• PROVIDED RECORDS:
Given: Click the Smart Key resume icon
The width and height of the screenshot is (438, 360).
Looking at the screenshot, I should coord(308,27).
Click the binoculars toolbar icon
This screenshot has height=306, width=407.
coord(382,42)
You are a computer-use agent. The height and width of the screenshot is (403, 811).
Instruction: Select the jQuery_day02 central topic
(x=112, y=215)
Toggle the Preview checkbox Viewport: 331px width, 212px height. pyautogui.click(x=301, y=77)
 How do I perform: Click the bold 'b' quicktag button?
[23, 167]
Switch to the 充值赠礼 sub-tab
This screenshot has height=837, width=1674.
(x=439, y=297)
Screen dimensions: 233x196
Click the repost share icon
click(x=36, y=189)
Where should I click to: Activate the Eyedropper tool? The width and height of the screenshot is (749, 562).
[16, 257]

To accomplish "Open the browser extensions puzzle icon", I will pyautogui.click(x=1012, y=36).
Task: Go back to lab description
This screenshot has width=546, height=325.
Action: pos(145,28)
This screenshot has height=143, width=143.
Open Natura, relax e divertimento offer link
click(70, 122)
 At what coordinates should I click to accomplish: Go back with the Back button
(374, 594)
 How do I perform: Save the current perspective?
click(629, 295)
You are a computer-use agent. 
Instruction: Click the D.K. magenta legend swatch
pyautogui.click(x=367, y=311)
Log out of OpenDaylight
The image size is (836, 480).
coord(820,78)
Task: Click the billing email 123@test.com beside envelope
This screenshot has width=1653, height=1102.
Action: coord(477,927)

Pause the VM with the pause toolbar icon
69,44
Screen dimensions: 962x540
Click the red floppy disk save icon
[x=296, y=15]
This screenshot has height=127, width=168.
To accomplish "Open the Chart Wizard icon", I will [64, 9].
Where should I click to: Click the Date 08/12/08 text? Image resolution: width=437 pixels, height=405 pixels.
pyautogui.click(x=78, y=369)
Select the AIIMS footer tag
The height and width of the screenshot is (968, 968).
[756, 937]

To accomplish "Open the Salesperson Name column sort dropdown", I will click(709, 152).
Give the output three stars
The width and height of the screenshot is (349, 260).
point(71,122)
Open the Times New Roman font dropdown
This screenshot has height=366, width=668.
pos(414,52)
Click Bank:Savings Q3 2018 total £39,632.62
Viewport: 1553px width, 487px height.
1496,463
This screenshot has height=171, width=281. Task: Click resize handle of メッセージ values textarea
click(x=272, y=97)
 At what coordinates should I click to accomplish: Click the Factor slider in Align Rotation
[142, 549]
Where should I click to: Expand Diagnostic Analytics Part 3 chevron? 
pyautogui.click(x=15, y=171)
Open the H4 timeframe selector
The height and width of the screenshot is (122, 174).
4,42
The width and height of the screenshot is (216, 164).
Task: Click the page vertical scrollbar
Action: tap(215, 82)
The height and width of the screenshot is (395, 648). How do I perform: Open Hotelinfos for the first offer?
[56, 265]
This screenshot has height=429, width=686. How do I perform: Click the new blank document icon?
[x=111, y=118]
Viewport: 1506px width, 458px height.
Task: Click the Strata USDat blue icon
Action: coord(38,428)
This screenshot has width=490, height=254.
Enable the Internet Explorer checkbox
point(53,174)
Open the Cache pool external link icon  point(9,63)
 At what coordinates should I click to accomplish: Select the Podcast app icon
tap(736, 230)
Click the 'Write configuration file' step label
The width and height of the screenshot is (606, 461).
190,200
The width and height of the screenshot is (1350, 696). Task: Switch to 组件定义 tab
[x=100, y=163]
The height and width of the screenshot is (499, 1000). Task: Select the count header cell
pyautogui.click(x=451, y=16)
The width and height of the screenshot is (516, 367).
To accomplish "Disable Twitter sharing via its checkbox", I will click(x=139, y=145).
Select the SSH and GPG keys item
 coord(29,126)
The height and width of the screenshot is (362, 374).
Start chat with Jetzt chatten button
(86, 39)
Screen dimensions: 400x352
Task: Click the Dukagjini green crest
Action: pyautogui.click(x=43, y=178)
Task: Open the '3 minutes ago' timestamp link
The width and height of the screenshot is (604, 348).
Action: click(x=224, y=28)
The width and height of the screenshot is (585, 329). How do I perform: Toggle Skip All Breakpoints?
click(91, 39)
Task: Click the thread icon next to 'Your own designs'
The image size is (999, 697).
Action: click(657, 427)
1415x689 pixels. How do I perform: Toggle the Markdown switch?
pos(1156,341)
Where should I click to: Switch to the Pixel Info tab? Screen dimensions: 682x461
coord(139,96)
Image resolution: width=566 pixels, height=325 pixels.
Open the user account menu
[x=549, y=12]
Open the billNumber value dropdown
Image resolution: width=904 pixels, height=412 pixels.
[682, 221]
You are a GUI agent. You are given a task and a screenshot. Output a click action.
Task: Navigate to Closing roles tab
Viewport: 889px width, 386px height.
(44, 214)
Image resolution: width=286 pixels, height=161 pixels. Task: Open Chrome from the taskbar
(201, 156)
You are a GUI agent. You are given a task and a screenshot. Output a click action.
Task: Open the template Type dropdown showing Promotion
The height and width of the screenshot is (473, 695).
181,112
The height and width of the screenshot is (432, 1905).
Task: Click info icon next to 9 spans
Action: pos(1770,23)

• EXERCISE DIRECTIONS: Everything in the data above should be output exactly as it stands.

• RESPONSE TO THIS EXERCISE:
Given: Click the Smart Key resume icon
The width and height of the screenshot is (438, 360).
Looking at the screenshot, I should coord(308,27).
Click the binoculars toolbar icon
This screenshot has height=306, width=407.
coord(382,42)
You are a computer-use agent. The height and width of the screenshot is (403, 811).
Instruction: Select the jQuery_day02 central topic
(x=112, y=215)
Toggle the Preview checkbox Viewport: 331px width, 212px height. pyautogui.click(x=301, y=77)
 How do I perform: Click the bold 'b' quicktag button?
[23, 167]
Switch to the 充值赠礼 sub-tab
This screenshot has height=837, width=1674.
(x=439, y=297)
Screen dimensions: 233x196
Click the repost share icon
click(x=36, y=189)
Where should I click to: Activate the Eyedropper tool? The width and height of the screenshot is (749, 562).
[16, 257]

To accomplish "Open the browser extensions puzzle icon", I will pyautogui.click(x=1012, y=36).
Task: Go back to lab description
This screenshot has width=546, height=325.
Action: pos(145,28)
This screenshot has height=143, width=143.
Open Natura, relax e divertimento offer link
click(70, 122)
 At what coordinates should I click to accomplish: Go back with the Back button
(374, 594)
 How do I perform: Save the current perspective?
click(629, 295)
You are a computer-use agent. 
Instruction: Click the D.K. magenta legend swatch
pyautogui.click(x=367, y=311)
Log out of OpenDaylight
The image size is (836, 480).
coord(820,78)
Task: Click the billing email 123@test.com beside envelope
This screenshot has width=1653, height=1102.
Action: coord(477,927)

Pause the VM with the pause toolbar icon
69,44
Screen dimensions: 962x540
Click the red floppy disk save icon
[x=296, y=15]
This screenshot has height=127, width=168.
To accomplish "Open the Chart Wizard icon", I will [64, 9].
Where should I click to: Click the Date 08/12/08 text? Image resolution: width=437 pixels, height=405 pixels.
pyautogui.click(x=78, y=369)
Select the AIIMS footer tag
The height and width of the screenshot is (968, 968).
[756, 937]

To accomplish "Open the Salesperson Name column sort dropdown", I will click(709, 152).
Give the output three stars
The width and height of the screenshot is (349, 260).
point(71,122)
Open the Times New Roman font dropdown
This screenshot has height=366, width=668.
pos(414,52)
Click Bank:Savings Q3 2018 total £39,632.62
Viewport: 1553px width, 487px height.
1496,463
This screenshot has height=171, width=281. Task: Click resize handle of メッセージ values textarea
click(x=272, y=97)
 At what coordinates should I click to accomplish: Click the Factor slider in Align Rotation
[142, 549]
Where should I click to: Expand Diagnostic Analytics Part 3 chevron? 
pyautogui.click(x=15, y=171)
Open the H4 timeframe selector
The height and width of the screenshot is (122, 174).
4,42
The width and height of the screenshot is (216, 164).
Task: Click the page vertical scrollbar
Action: tap(215, 82)
The height and width of the screenshot is (395, 648). How do I perform: Open Hotelinfos for the first offer?
[56, 265]
This screenshot has height=429, width=686. How do I perform: Click the new blank document icon?
[x=111, y=118]
Viewport: 1506px width, 458px height.
Task: Click the Strata USDat blue icon
Action: coord(38,428)
This screenshot has width=490, height=254.
Enable the Internet Explorer checkbox
point(53,174)
Open the Cache pool external link icon  point(9,63)
 At what coordinates should I click to accomplish: Select the Podcast app icon
tap(736, 230)
Click the 'Write configuration file' step label
The width and height of the screenshot is (606, 461).
190,200
The width and height of the screenshot is (1350, 696). Task: Switch to 组件定义 tab
[x=100, y=163]
The height and width of the screenshot is (499, 1000). Task: Select the count header cell
pyautogui.click(x=451, y=16)
The width and height of the screenshot is (516, 367).
To accomplish "Disable Twitter sharing via its checkbox", I will click(x=139, y=145).
Select the SSH and GPG keys item
 coord(29,126)
The height and width of the screenshot is (362, 374).
Start chat with Jetzt chatten button
(86, 39)
Screen dimensions: 400x352
Task: Click the Dukagjini green crest
Action: pyautogui.click(x=43, y=178)
Task: Open the '3 minutes ago' timestamp link
The width and height of the screenshot is (604, 348).
Action: click(x=224, y=28)
The width and height of the screenshot is (585, 329). How do I perform: Toggle Skip All Breakpoints?
click(91, 39)
Task: Click the thread icon next to 'Your own designs'
The image size is (999, 697).
Action: click(657, 427)
1415x689 pixels. How do I perform: Toggle the Markdown switch?
pos(1156,341)
Where should I click to: Switch to the Pixel Info tab? Screen dimensions: 682x461
coord(139,96)
Image resolution: width=566 pixels, height=325 pixels.
Open the user account menu
[x=549, y=12]
Open the billNumber value dropdown
Image resolution: width=904 pixels, height=412 pixels.
[682, 221]
You are a GUI agent. You are given a task and a screenshot. Output a click action.
Task: Navigate to Closing roles tab
Viewport: 889px width, 386px height.
(44, 214)
Image resolution: width=286 pixels, height=161 pixels. Task: Open Chrome from the taskbar
(201, 156)
You are a GUI agent. You are given a task and a screenshot. Output a click action.
Task: Open the template Type dropdown showing Promotion
The height and width of the screenshot is (473, 695).
181,112
The height and width of the screenshot is (432, 1905).
Task: Click info icon next to 9 spans
Action: pos(1770,23)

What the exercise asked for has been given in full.